IGU Board Considers Siemens Proposal for Alternative Natural Gas Source for Fairbanks
An affiliate of the Germany-based industrial giant Siemens is offering to build an LNG plant near Wasilla and transport the gas it processes there to Fairbanks at no cost to the Interior Gas Utility – if the IGU board of directors agrees to a long-term LNG-sales contract. Officials with Siemens Government Technologies outlined the proposal to the IGU board during a special meeting Tuesday.
IGU board Chairwoman Pam Throop says there’s a lot to like about the Siemens Government Technologies proposal, but she says it all comes down to helping the IGU “get cheap gas real soon so we can get conversions immediately and start building.”
Siemens proposes to bring natural gas to Fairbanks from a plant it would build near Wasilla by the end of next year at a price that’s about the equivalent of 2-dollars-per gallon heating oil, the price point IGU officials say it must attain to attract enough customers to convert from oil to gas heat to make the project viable.
“The other thing that I think is really, really attractive about Siemens’ (proposal) is bringing in other users, big users, possibly military, hospital, university,” she said in an interview after the meeting.
The Siemens team pitching the proposal said in addition to developing gas projects, the company has marketing expertise to help IGU promote conversion to gas. And they said it also has experience working with the federal government and Native American organizations.
Throop says the Siemens plan would enable the IGU to avoid cost overruns it may encounter in buying and refurbishing the aging Pentex Alaska gas-liquifaction plant at Point McKenzie that the IGU plans to buy from the Alaska Industrial Development and Expert Authority.
“Any cost overruns have to be absorbed by us,” she said. “Therefore, they will affect the price of gas at the end of the day. I have a huge concern about that. And I also have a concern about us running a plant that’s 300 miles away.”
The Siemens plant would be built in increments, based on demand, on land owned by Knikatnu, a local Alaska Native village corporation that Siemens is partnering with on the project. Using that facility would save IGU from having to incur bond debt to expand the Pentex plant to meet future demand. Instead, it would become a backup for the Siemens facility.
Throop also likes Siemens’ plan to use Alaska Railroad cars to transport gas, instead of the trucks that Pentex uses to deliver to its subsidiary, Fairbanks Natural Gas.
“I also am concerned about having all the trucks on the highway to serve the number of customers that we’re supposed to be getting,” she said. “I would much rather that gas be on iso-tainers on the railroad.”
The Siemens officials declined to comment and referred queries to their corporate headquarters. Throop says her concerns include Siemens projections that show the natural gas retail price rising over the next several years to a level that’s higher than the 2-dollar-a-gallon heating oil equivalent.
But overall, she’s inclined to support the proposal, and she says some of her fellow board members are, too. Some had questions at Tuesday’s meeting, especially Jack Wilbur, Mike Meeks and Steve Haagenson. And so did Gary Wilken, a former state lawmaker from Fairbanks who now sits on the Alaska Industrial Development and Export Authority board of directors. AIDEA’s board also would have to approve Siemens’ proposal. Wilkens says it would have to offer the certainty of bringing in gas at the lowest price possible, as he says AIDEA’s plan does.

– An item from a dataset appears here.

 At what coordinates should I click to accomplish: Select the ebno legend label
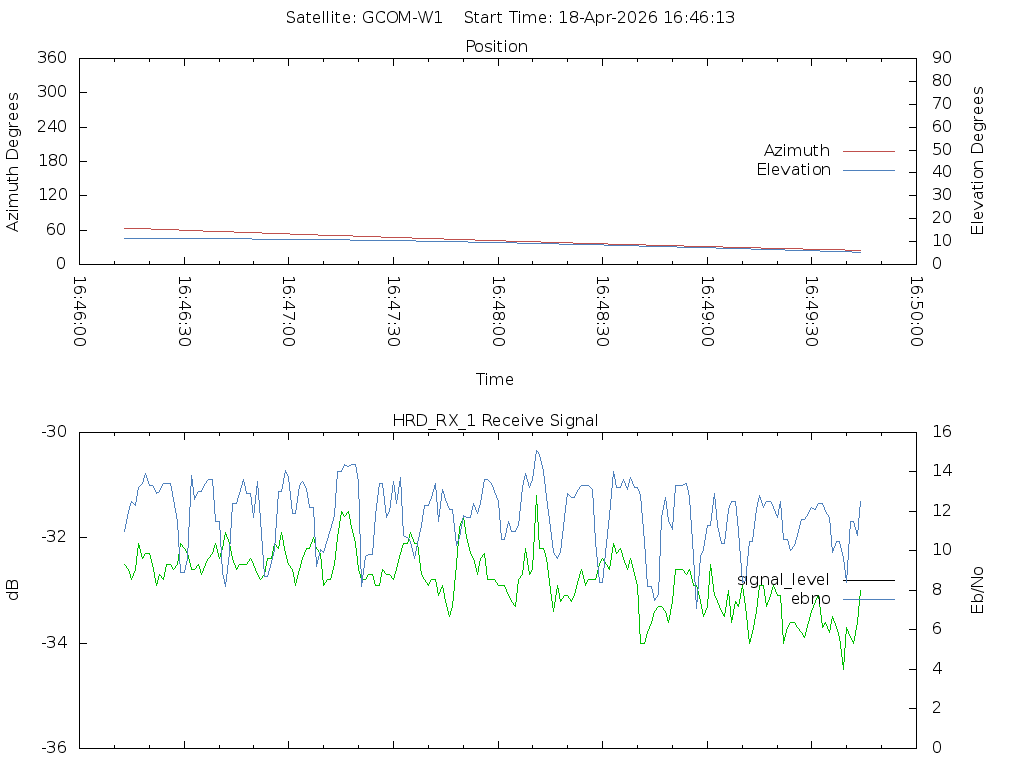810,599
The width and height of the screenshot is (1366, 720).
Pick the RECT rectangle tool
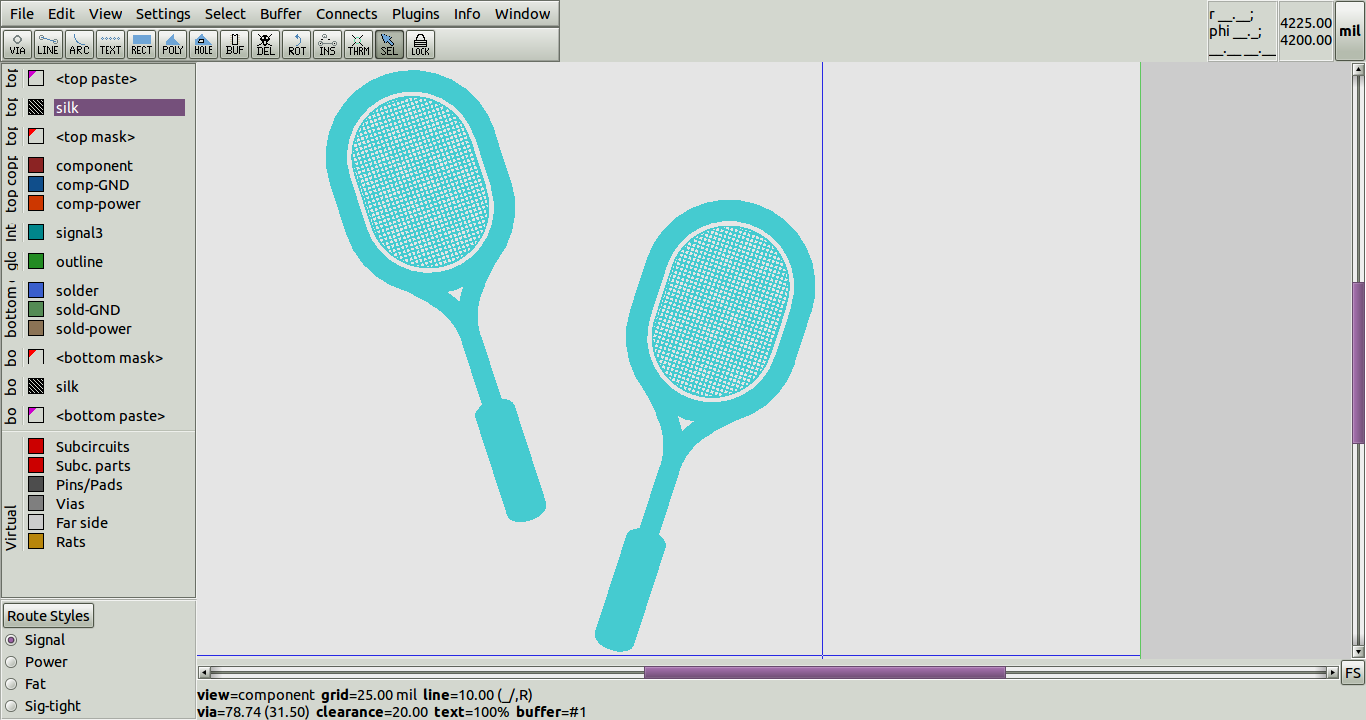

Wilkens says it would have to offer the certainty of bringing in gas at the lowest price possible, as he says AIDEA’s plan does.
“The Siemens challenge is to bring the certainty that we have with our other proposal to the table, to decide whether it is indeed a viable one,” he said after the meeting.
Wilken says he and the other AIDEA board members haven’t had a chance to fully review the Siemens’ proposal. He says AIDEA officials will do that, and will be especially mindful of its impact on keeping prices low for IGU customers.
“Our focus is on the family on Badger Road,” he said, referring to the typical IGU customer. “The meter price. And everything you want to talk about is just detail.”
Throop says the IGU board must decide whether to accept Siemens’ proposal by May 29th, when the board is scheduled to vote on going ahead with the $58.2 million dollar Pentex purchase.